THE TASK: Every line in the listing below that holds the word "will" should be returned.

--- DATA PROVIDED ---

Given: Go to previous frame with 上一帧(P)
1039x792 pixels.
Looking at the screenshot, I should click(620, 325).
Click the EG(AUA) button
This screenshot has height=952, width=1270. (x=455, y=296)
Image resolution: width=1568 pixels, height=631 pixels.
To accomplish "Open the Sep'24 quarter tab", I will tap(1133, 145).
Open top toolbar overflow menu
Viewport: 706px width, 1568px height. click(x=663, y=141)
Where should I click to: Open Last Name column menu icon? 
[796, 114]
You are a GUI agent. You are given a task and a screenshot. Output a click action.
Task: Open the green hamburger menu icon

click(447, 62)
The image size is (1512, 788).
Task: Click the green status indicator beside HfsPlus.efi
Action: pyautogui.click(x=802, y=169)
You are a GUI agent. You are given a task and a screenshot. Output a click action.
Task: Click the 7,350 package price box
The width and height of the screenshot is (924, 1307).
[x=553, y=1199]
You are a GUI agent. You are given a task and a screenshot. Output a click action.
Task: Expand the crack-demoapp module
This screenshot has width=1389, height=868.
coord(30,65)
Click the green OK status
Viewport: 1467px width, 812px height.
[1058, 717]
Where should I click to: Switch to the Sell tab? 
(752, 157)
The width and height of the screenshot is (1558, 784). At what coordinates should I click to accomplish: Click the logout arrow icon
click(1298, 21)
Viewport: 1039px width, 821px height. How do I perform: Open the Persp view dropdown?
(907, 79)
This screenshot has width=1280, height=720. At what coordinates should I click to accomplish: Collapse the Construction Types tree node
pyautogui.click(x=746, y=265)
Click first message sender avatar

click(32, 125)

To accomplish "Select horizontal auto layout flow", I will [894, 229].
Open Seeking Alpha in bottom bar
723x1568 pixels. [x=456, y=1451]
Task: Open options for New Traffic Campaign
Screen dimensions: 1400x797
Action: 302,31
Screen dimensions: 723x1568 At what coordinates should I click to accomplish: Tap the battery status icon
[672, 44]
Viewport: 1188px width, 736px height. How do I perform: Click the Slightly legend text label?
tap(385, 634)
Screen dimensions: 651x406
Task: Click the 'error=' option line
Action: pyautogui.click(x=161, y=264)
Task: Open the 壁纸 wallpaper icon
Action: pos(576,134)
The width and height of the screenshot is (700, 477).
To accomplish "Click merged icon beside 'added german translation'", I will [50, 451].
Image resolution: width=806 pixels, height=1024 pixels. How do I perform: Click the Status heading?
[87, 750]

---

COMPLETED EXERCISE:
To accomplish "Open the Sep'24 quarter tab", I will tap(1133, 145).
To accomplish "Select horizontal auto layout flow", I will [894, 229].
To accomplish "Click merged icon beside 'added german translation'", I will [50, 451].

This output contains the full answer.